Students applying to highly subscribed institutions and courses will likely have to wait until 2021 to take up their places as universities are unable to expand their intake because of coronavirus restrictions.
This is particularly the case for students who applied for medical or teaching courses – which have external government-imposed caps as well as additional health and safety issues – and who now meet the conditions for entry following the government’s latest U-turn.
University admission offices have continued to deal with the fallout from the A-level debacle this week after the government backtracked and said students would be allowed to use their teacher-assessed grades for university entry rather than grades determined by an algorithm. This was after more than a quarter of a million results were initially downgraded from teacher estimates as part of a standardisation process brought in because exams were cancelled during the coronavirus pandemic.
Many institutions said they had already admitted students who narrowly missed their grades, but there is likely to be a huge number of applicants who will now see their official marks improved. As of 18 August, more than 80,000 students had either accepted a place that was not their first choice or were still deciding on their next move.
The University of Bristol has said it “will accept applicants who have met the terms of their offer” but explained that for courses with externally defined caps, such as medicine and dentistry, students will be asked to wait a year. Queen Mary University of London said it too would guarantee a place to those who now meet the terms of their original offer and added that “all admissions processing for medicine has been paused”.
The University of Oxford said that “with the change in the government’s A-level awarding policy, we now have many more offer-holders meeting their grades than in a normal year. As a result, Oxford does face significant capacity constraints both within our colleges and on our academic courses.”
It was working to ensure that all those students who now meet their offer conditions are “admitted either this year or next”.
As of Monday, the University of Bath was at capacity for the number of students it had calculated was “safe for students, staff and the wider Bath community”, it said.
Mike Nicholson, director of student recruitment and admissions at the institution, said Bath would admit applicants who now meet their original offer “but based on the safety of the campus, it will likely be for 2021 entry”.
“We will begin to see students having to make a choice: ‘Do I want to wait a year and come to my first choice in 2021, or do I take the offer I have for another university and come in 2020?’
“This will have massive implications for the 2021 admissions process. We will need as much insight and guidance from the government about its plans as early as possible,” he added.
Stuart Corbridge, the vice-chancellor of Durham University, said that although the university’s urge was to help everyone get on the course they wanted in the year they wanted, “we can’t guarantee entry to everyone in 2020; there are constraints relating to health and safety and teaching capacity.”
Although Durham does not have to deal with the constraints of having a medical school, there are concerns surrounding housing, especially in a small city, and from being a collegiate institution. The number of students who can be admitted “also depends on how many missing international students there are”, Professor Croft said.

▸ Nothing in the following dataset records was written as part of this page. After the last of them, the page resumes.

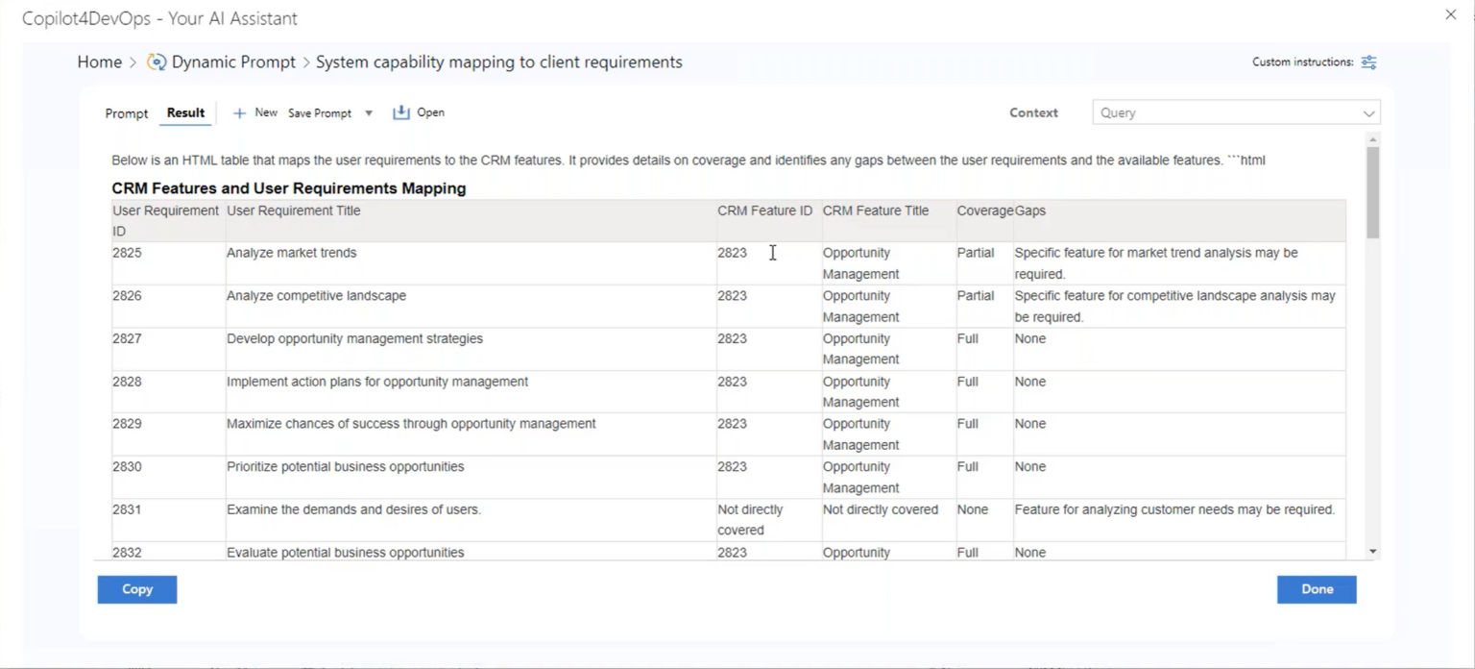Click the Dynamic Prompt icon in the breadcrumb
This screenshot has height=669, width=1475.
(155, 61)
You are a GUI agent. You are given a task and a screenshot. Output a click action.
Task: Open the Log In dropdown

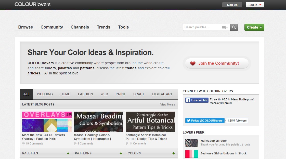click(254, 4)
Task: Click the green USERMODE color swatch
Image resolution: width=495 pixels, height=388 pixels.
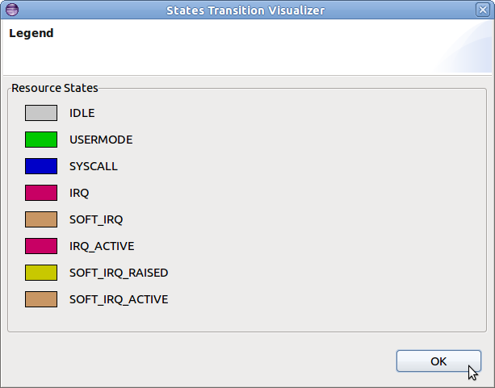Action: [41, 140]
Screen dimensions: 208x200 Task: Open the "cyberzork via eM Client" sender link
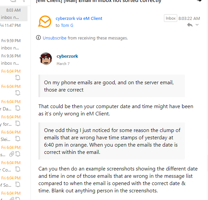(x=79, y=19)
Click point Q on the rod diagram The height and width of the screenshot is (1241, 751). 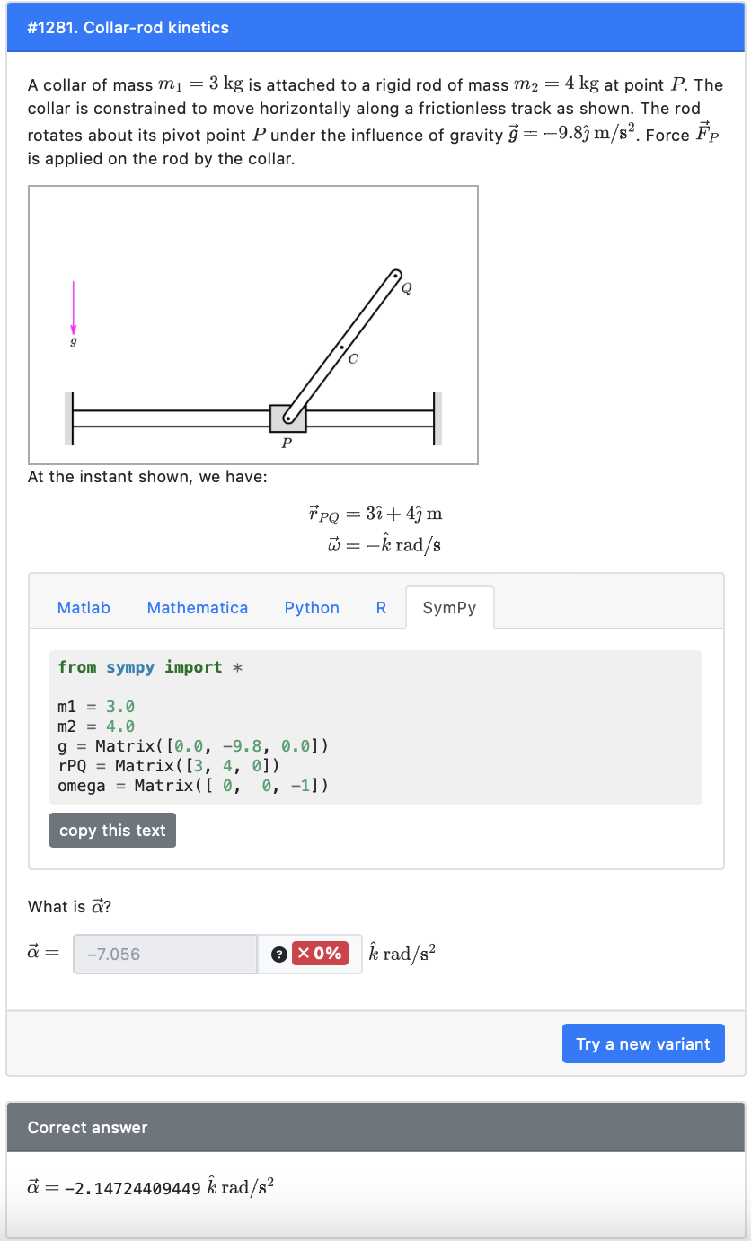[x=396, y=276]
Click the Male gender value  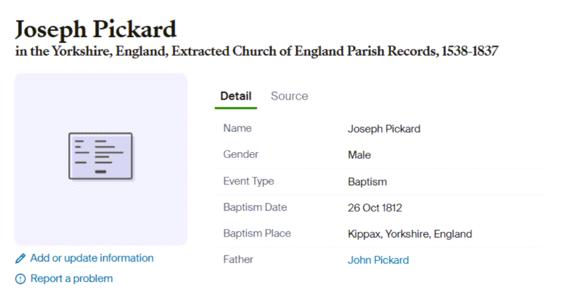point(359,155)
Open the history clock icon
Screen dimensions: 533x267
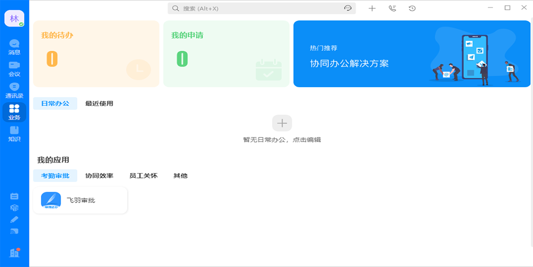coord(412,8)
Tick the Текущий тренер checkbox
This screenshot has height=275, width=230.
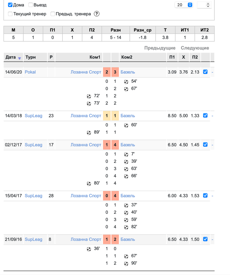[10, 14]
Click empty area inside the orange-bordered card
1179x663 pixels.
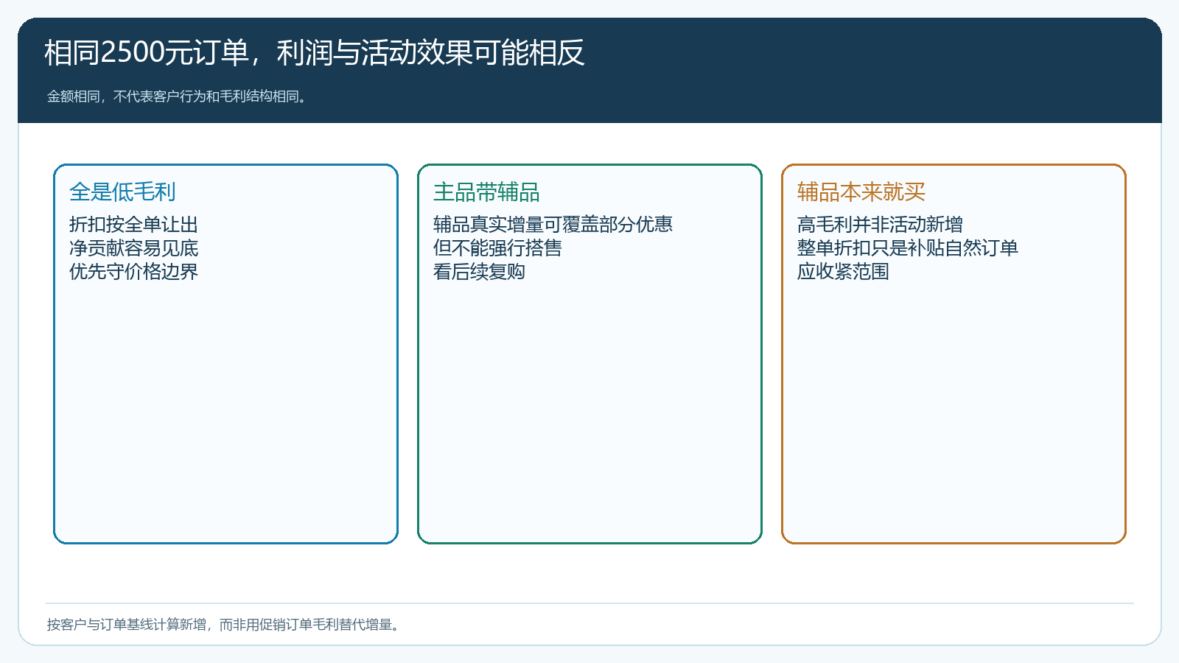point(954,413)
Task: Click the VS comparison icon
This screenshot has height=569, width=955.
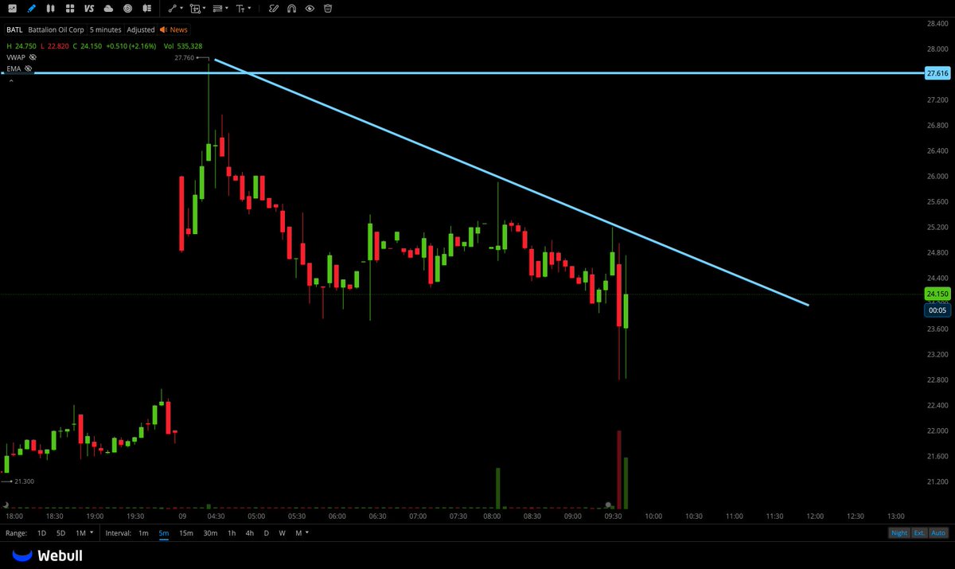Action: pyautogui.click(x=88, y=9)
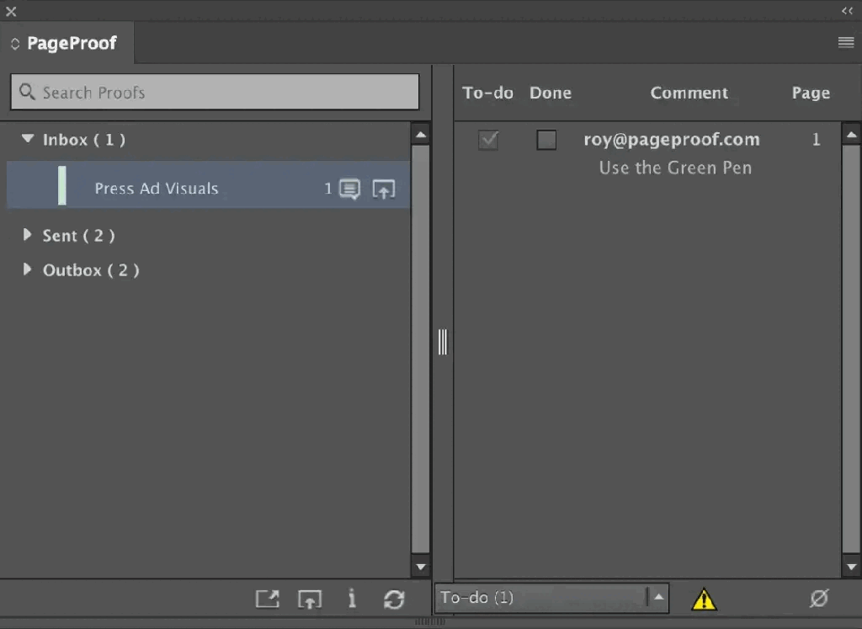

Sir David Bell, vice-chancellor of the University of Sunderland, said his institution would be able to cope with an increase overall but pointed out that there was no additional capacity for medicine or teacher training. “Looking on the bright side, this year the vast majority of those students who want to go into higher education will be now able to find a place,” he said.
What would help the situation would be financial help from the government “for additional medical or health placements within GPs or the NHS, but also because we are incurring additional costs as we basically go through a second round of clearing, which is expensive”, he added.
“We also have to now look to 2021, and the government has to work with the sector to avoid something like this happening again,” Sir David said.
Richard Harvey, academic director of admissions at the University of East Anglia, agreed that the government needed to step in to help clear up a mess that had been “completely preventable”.
“Where the problem is acute is medicine,” he said. “The government caps the numbers. We need that cap removed rapidly and funds to be found.”